Christopher Hitchens’ No One Left To Lie To

No One Left To Lie ToI am, and will remain, a lifelong fan of Christopher Hitchens. His wit, his charisma and his commitment to the dialectic were inspirational to me, at a time when inspiration was badly needed, and choice quotations and speeches he gave, preserved forever on YouTube, still lend me courage and resolve. But the greater part of his career, spent covering politics foreign and domestic, is still largely inaccessible to me. I have read Arguably, his collected journalism, and every second essay was a painful reminder of my ignorance – of the history of the Middle East, US foreign policy, the Soviet Union; the list is endless. This is ok: daily discovering the extent of your own ignorance is the price paid by anyone seeking to live a life of the mind. But it makes it difficult to evaluate arguments or political stances, and so it was with some hesitation that I picked up No One Left To Lie To: The Triangulations Of William Jefferson Clinton. I was a child when Clinton was elected and a child when he finished his second term, and though I have some vague memories of the slick-talking Southerner in the White House, what little I do know of that time is second-hand knowledge, and incomplete at that.

With that caveat being registered, I enjoyed reading Hitchens’ trademark venom directed at a human target. Clinton may not be God, but he’s as widely-revered a political figure as America has, his star having reached its apogee in 2012, after his speech at the Democratic National Convention. That 45-minute performance had all of the hollow charm, cheap pandering and ingratiating wit for which he is famous, and it was incredible to watch the man whose housing policies as president were perhaps the primary cause of the 2008 financial crisis so effortlessly unburden himself of that responsibility and foist it on his successor.

This book’s central thesis is that, as a president, Bill Clinton had only one principle, and that was to expand his power at all costs. His “triangulation” was a gambit by which he made promises to the Left but delivered to the Right. Here he quotes conservative David Frum:

He [Clinton] has assuaged the Left by continually proposing bold new programs – the expansion of Medicare to 55 year-olds, a national day-care program, the reversal of welfare reform, the hooking up to the Internet of every classroom, and now the socialization of the means of production via Social Security. And he has placated the Right by dropping every one of these programs as soon as he proposed it. Clinton makes speeches, Rubin and Greenspan make policy; the Left gets words, the Right gets deeds; and everybody is content.

To these charges Hitchens adds Clinton’s betrayal of the gay community, who overwhelmingly supported him, with the institution of the “don’t ask, don’t tell” policy in the military and his signing of the Defense of Marriage Act, “a straight piece of gaybaiting demagogy and opportunism.”

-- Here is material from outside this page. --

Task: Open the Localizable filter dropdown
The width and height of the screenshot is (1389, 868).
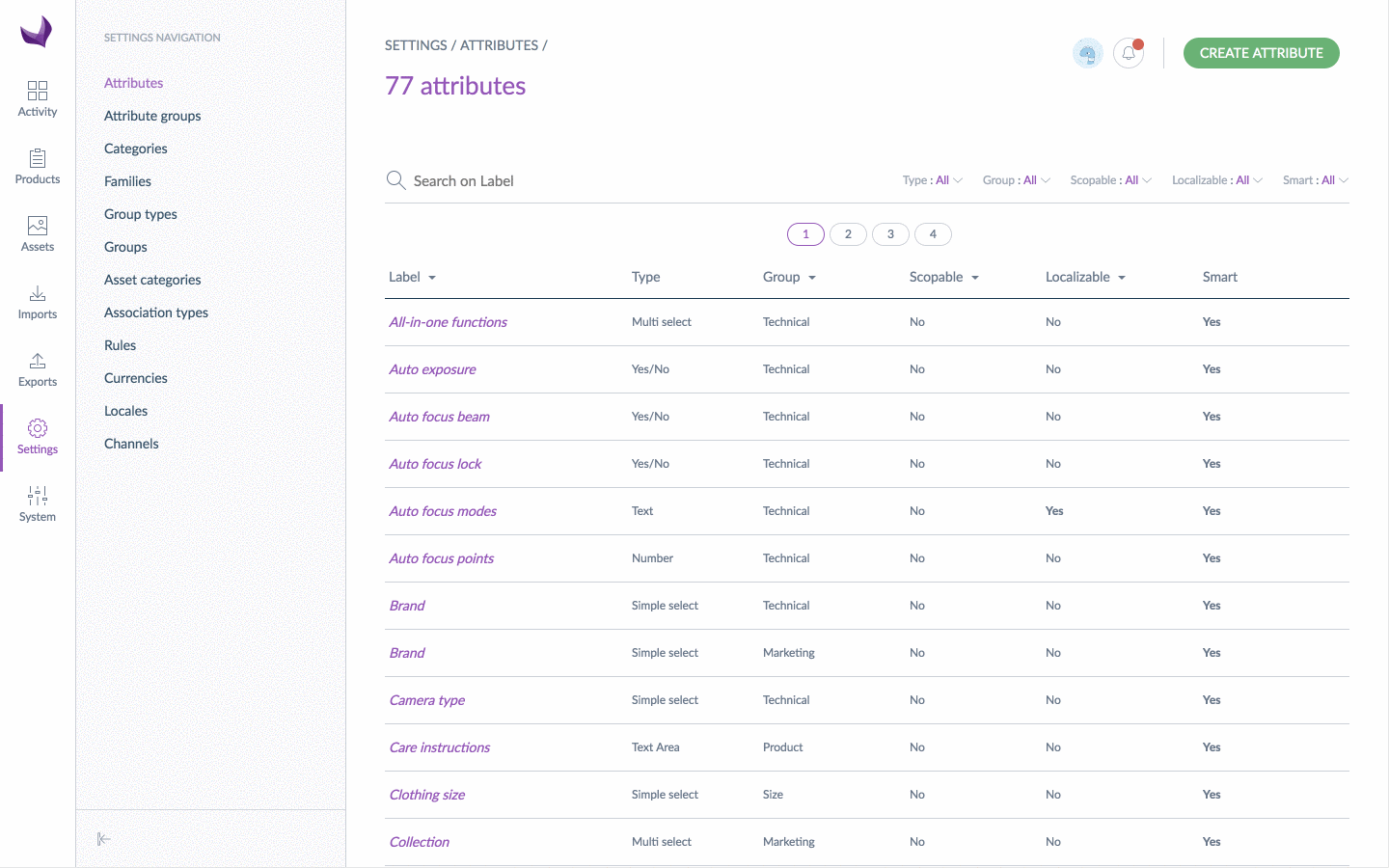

What most strikes me about this book, however, are its least controversial charges, the ones that were proven true before Hitchens took up his pen. First is Clinton’s notorious womanizing, which is in fact too soft a term for the almost pathological philandering that he was notorious for. Indeed, there are, in Hitchens’ view, a handful of credible reports that he raped those women who would not submit to his charm, and it is disturbing to read their stories and how viciously they were denounced and discredited by the “progressive” left, eager to protect their man at any cost. One of the revelations of this book was that Monica Lewinsky wrote to Christopher directly, to thank him for his support of her, and though he would not live to see it, she recently wrote an article for Vanity Fair in which she denounced those feminists, supposed champions of women’s rights, who were so quick to portray her as a lovelorn stalker. In Hitchens’ words, “At all times, Clinton’s retreat from egalitarian or even from ‘progressive’ positions has been hedged by a bodyguard of political correctness.”

But the greatest revelation to me was how cavalierly and consistently he lied – to his wife, to congress, to the American people. Truly, a man who can equivocate about the meaning of the word “is” cannot be trusted, but trust him we did and continue to do. This book, if it contained nothing else, would still be worth reading for the laundry list of lies he has been caught in. And despite all this, Clinton had the highest presidential approval rating of any president since Reagan. I am still trying to decide if that reflects poorly on the voting public or their candidates.